Written problem
Could you rewrite the listing, from its start through the line that contains "Looking at the screenshot, I should click(x=455, y=235).", as a Markdown table with the columns "Row" and "Line", leaving out blank lines?
BEGIN Given entries
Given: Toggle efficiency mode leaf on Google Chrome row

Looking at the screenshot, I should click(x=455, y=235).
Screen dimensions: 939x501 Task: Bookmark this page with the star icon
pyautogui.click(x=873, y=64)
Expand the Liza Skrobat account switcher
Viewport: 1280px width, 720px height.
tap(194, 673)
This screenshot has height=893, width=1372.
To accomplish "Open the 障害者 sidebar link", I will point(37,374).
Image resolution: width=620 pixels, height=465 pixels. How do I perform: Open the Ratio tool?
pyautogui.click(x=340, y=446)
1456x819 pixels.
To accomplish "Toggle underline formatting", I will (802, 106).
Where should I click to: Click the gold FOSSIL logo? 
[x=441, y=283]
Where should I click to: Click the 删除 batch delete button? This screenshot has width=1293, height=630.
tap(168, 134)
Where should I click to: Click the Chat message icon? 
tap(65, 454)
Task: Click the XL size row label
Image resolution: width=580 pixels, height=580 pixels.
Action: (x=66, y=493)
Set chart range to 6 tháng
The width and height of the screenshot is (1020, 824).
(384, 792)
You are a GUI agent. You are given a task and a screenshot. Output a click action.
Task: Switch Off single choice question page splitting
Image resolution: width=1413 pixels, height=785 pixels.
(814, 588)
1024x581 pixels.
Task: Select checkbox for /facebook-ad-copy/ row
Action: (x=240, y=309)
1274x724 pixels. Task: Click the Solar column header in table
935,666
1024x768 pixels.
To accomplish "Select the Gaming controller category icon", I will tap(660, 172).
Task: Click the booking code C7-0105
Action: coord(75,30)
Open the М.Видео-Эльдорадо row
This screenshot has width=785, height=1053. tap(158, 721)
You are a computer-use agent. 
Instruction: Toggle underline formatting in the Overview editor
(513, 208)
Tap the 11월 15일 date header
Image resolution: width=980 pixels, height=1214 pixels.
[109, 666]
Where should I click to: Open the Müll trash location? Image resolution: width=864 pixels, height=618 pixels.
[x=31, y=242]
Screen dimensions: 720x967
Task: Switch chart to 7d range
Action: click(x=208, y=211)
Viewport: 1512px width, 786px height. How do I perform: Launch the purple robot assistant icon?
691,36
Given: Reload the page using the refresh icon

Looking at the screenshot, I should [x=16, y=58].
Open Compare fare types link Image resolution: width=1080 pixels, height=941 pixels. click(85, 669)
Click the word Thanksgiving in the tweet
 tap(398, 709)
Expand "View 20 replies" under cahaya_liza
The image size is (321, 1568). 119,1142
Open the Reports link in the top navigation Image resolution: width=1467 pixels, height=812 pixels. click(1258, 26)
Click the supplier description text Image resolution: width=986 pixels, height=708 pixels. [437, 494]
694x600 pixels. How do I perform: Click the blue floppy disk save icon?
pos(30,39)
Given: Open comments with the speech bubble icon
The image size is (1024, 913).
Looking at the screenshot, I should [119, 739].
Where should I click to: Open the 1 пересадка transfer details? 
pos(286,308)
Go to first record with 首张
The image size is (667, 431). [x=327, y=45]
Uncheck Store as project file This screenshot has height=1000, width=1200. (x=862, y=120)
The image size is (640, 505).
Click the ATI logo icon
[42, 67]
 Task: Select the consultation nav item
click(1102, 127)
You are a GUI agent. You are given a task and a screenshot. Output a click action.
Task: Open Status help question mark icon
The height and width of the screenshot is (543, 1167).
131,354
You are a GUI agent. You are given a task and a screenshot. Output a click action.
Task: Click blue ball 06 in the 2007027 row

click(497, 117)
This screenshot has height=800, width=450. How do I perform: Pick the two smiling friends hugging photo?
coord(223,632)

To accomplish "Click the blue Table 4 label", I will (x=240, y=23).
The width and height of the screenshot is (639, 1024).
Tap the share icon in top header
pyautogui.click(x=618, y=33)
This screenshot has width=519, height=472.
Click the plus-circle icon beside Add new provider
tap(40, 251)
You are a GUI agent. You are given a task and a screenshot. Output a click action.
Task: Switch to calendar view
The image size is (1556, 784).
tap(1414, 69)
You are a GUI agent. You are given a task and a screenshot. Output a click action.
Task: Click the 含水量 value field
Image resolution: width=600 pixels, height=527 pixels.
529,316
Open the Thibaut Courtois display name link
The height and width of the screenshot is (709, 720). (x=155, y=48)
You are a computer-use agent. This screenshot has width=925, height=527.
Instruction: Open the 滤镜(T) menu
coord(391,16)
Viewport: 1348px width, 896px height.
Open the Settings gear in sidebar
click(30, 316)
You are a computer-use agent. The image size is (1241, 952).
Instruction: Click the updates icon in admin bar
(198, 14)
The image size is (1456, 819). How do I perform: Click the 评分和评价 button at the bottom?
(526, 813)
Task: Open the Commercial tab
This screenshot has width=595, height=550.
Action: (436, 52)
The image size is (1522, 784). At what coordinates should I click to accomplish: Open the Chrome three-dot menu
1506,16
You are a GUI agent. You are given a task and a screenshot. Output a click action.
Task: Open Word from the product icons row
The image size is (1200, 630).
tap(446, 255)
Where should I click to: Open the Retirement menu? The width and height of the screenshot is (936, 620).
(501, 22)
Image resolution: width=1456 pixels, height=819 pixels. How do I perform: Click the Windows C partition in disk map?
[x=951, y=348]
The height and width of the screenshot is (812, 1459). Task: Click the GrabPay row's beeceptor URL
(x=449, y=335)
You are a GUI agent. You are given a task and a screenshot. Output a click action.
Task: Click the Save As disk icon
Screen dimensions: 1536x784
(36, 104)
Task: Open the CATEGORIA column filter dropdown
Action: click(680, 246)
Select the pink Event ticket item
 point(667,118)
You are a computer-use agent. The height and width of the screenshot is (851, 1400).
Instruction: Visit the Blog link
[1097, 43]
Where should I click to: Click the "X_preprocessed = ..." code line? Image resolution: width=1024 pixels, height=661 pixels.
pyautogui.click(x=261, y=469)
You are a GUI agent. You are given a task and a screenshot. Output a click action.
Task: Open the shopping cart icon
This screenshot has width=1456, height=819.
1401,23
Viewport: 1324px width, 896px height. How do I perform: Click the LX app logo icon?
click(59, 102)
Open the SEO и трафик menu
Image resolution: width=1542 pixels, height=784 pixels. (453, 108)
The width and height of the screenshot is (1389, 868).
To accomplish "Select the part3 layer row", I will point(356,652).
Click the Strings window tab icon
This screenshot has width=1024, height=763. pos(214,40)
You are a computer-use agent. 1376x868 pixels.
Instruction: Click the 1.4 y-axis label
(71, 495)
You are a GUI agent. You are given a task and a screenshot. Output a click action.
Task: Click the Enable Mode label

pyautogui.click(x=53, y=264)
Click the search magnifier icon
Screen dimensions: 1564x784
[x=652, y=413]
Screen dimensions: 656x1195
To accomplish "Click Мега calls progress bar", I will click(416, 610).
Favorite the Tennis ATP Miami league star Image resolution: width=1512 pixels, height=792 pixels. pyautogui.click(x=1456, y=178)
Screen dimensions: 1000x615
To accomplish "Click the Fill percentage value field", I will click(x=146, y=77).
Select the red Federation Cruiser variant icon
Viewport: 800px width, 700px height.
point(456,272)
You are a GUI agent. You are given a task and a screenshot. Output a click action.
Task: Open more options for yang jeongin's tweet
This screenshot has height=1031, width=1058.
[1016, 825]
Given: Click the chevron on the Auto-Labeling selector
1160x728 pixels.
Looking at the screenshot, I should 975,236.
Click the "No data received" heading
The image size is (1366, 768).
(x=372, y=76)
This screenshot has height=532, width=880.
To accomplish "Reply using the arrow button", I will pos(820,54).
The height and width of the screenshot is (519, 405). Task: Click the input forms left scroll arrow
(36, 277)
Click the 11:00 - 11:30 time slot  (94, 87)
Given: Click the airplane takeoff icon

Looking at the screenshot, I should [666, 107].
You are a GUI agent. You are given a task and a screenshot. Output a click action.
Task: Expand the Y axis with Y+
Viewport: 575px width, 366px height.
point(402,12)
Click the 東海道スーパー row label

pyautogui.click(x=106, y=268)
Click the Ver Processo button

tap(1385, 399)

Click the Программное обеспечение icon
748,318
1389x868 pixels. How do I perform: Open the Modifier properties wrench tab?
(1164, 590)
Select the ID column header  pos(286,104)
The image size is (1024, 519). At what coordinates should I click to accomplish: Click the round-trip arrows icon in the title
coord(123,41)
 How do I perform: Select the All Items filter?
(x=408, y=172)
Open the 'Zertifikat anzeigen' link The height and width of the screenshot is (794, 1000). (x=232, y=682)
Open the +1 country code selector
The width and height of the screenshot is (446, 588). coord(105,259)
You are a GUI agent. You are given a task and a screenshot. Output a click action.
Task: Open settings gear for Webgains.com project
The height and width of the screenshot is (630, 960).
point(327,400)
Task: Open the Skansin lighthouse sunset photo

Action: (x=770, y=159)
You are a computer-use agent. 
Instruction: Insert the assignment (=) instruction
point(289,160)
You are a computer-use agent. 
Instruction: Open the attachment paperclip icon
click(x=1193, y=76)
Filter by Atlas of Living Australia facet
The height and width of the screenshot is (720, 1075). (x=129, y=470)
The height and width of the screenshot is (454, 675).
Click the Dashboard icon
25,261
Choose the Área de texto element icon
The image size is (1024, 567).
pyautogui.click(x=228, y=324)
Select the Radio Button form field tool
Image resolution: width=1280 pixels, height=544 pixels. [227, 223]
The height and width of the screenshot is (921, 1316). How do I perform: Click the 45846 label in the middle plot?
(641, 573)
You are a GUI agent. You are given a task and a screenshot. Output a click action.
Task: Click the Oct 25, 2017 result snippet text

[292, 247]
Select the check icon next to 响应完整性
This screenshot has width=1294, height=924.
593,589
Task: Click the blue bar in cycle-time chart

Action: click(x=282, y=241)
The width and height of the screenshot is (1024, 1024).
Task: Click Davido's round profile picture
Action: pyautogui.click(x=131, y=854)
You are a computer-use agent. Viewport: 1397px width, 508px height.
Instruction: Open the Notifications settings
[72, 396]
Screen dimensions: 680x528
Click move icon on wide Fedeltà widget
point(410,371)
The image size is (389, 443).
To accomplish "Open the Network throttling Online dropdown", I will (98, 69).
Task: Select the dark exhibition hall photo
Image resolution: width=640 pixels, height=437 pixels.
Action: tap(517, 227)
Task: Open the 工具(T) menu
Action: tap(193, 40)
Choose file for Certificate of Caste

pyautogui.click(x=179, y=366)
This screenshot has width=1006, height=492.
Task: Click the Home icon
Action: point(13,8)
END Given entries
Output for this exercise
| Row | Line |
|---|---|
| 1 | Given: Toggle efficiency mode leaf on Google Chrome row |
| 2 | Looking at the screenshot, I should click(x=455, y=235). |